Dois desenhos marados tamanho A4

Hey Joe!,
Where are u going with that Cerberus in your hand?

A minha vergonha precisa do meu poema (Heiner Müller através dos Mão Morta)




domingo, 4 de junho de 2023

Diálogos soltos

 




1.

-- Pai, olha a última do Marlon... na Segunda cheguei quinze minutos antes da hora, o autocarro não demorou, cheguei lá, fiz as contas e o Marlon diz-me: «venha comigo ao quarto 10, falta arranjar a sanefa, o quarto não pode esta noite ser alugado.» Eu disse: «Posso fazer alguma coisa?» Ele respondeu: «A patroa diz que não quer que o senhor suba sozinho a escada» Não disse nada, subimos ao quarto 10 e eu vi e não percebi bem o problema, ele disse: «Agora não tenho tempo.» E foi-se embora à hora certa, nem mais um minuto!

O meu pai sorri, eu continuo: -- Ele é como o nosso vizinho André, faz tudo como se fosse pelo livro oficial, não trabalha nem mais um minuto, o patrão disse: «Ele já não deve fazer mais as suas folgas, é muito extraviado.» Eu perguntei ao patrão: «E quem me vai substituir?» Não sei», disse ele.
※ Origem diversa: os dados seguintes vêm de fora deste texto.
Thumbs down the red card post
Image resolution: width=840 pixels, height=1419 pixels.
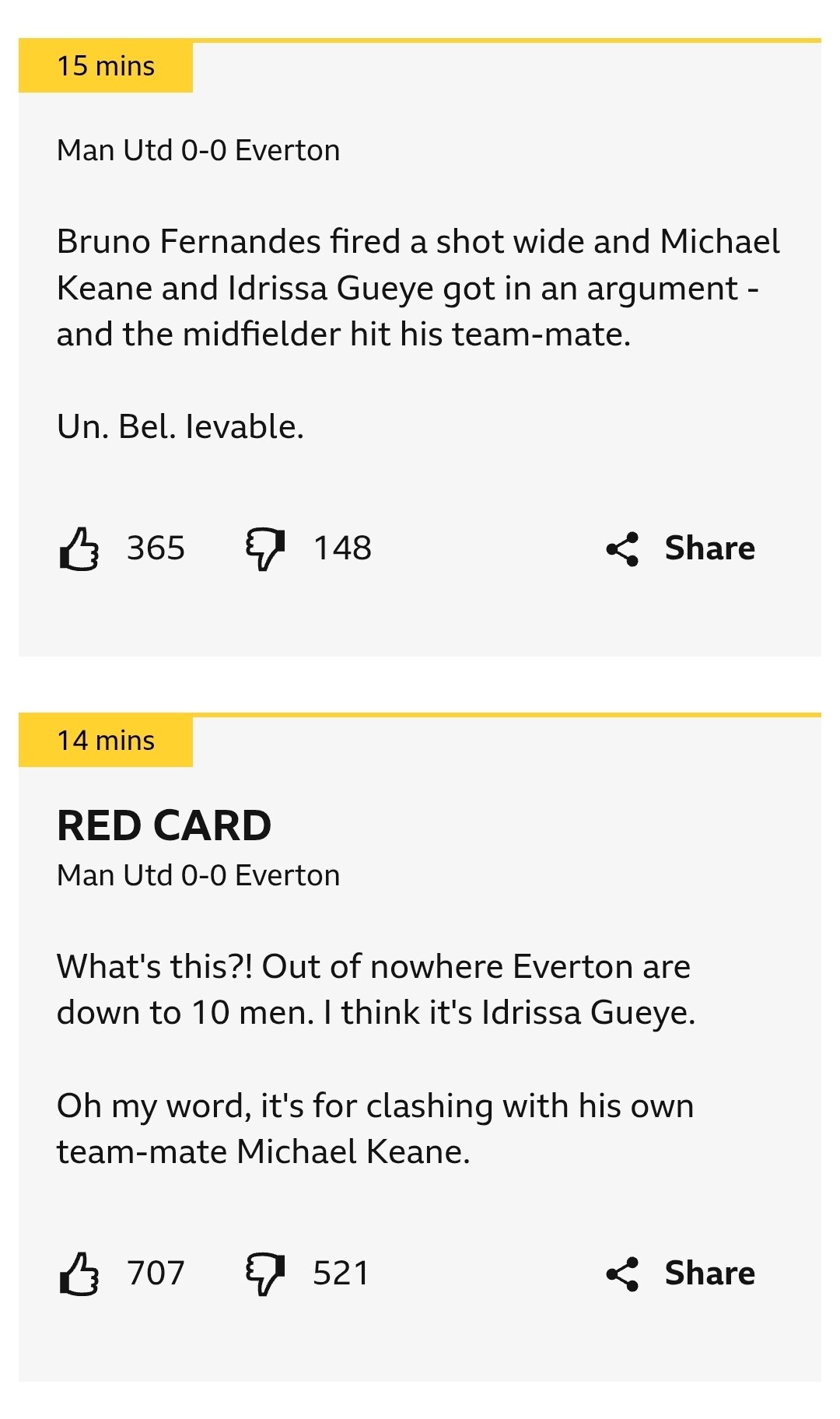coord(265,1274)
Tásaver pai, Quando eu estava a ensinar o serviço ao Marlon, ele perguntou quanto ia ganhar, eu disse que não sabia nem sabia quantas horas ele ia trabalhar, ele perguntou «mil euros?», eu sorri e disse não, que os nossos salários são baixos, «mas se trabalhares bem... tem emprego aqui para toda a vida», foi o que eu lhe disse. Ora ele não trabalha bem, pai. Na função pública eles picam o ponto, mas no privado quem é que às vezes não faz mais cinco minutos mesmo que não os receba, e o patrão disse que o problema da sanefa foi ele que o arranjou, então não ficava e com a minha ajuda resolvia o problema do quarto que ficaria pronto a ser, se fosse preciso, alugado...

-- Pois é, filho.


2.

-- Filho, agora que a tua amiga vai embora... vais ficar mais sozinho.

-- É, vou, vou sentir a sua falta, ela foi o meu ansiolítico estes anos todos.
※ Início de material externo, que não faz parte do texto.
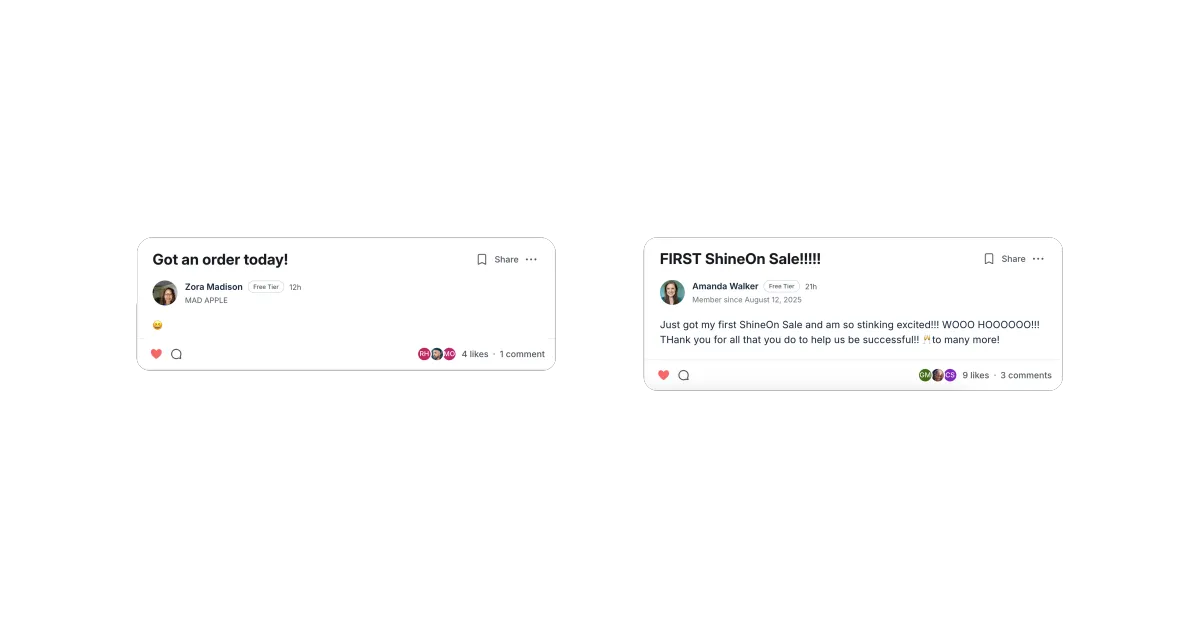Show the 4 likes list

[475, 354]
-- Tens de arranjar outra.

-- Aqui na zona é difícil, o Porto é longe, já não tenho paciência, eu depois resolvo.


3.

-- Estou a pensar trabalhar até ao fim do ano, pai, se o fizer, bato o recorde de permanência numa empresa, na artevinis estive dois anos.

O meu pai não diz nada mas não concorda com a minha decisão.
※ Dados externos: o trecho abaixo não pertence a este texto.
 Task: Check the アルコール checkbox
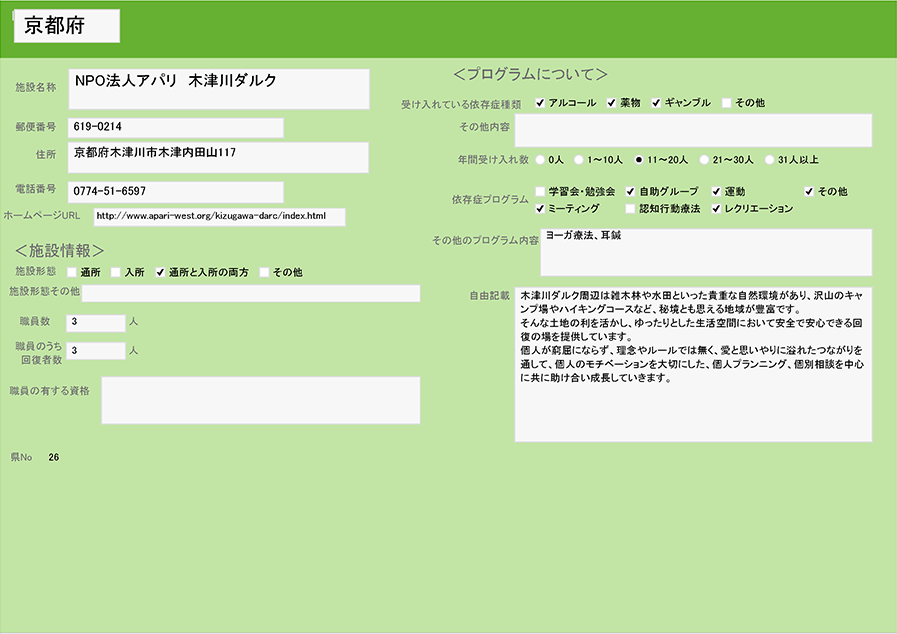click(x=541, y=103)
-- Pai, eu não vou ter descendentes, o dinheiro do banco vai todo para o Estado, não quero trabalhar até morrer, quero ainda viver.

-- Podes sempre pôr alguém como segundo titular da conta.

-- É, eu vou saber o dia em que me vou e uma semana antes altero os titulares da conta, vai no batalha!

-- Mas porque queres vir-te embora?

-- Não sirvo para chefe, não gosto de mandar em ninguém, gosto de mandar em mim e em mais ninguém, não tenho de me virar para os meus colegas e mandá-los trabalhar!

-- Se o patrão te considera chefe, é sinal de que confia no teu trabalho.

-- Pai, eu não gosto de ser escravo, mas por um objectivo aceito temporariamente ser escravo, mas esse tempo está a acabar, já não tenho nem vou para o trabalho com a mesma vontade, quero fazer outras coisas.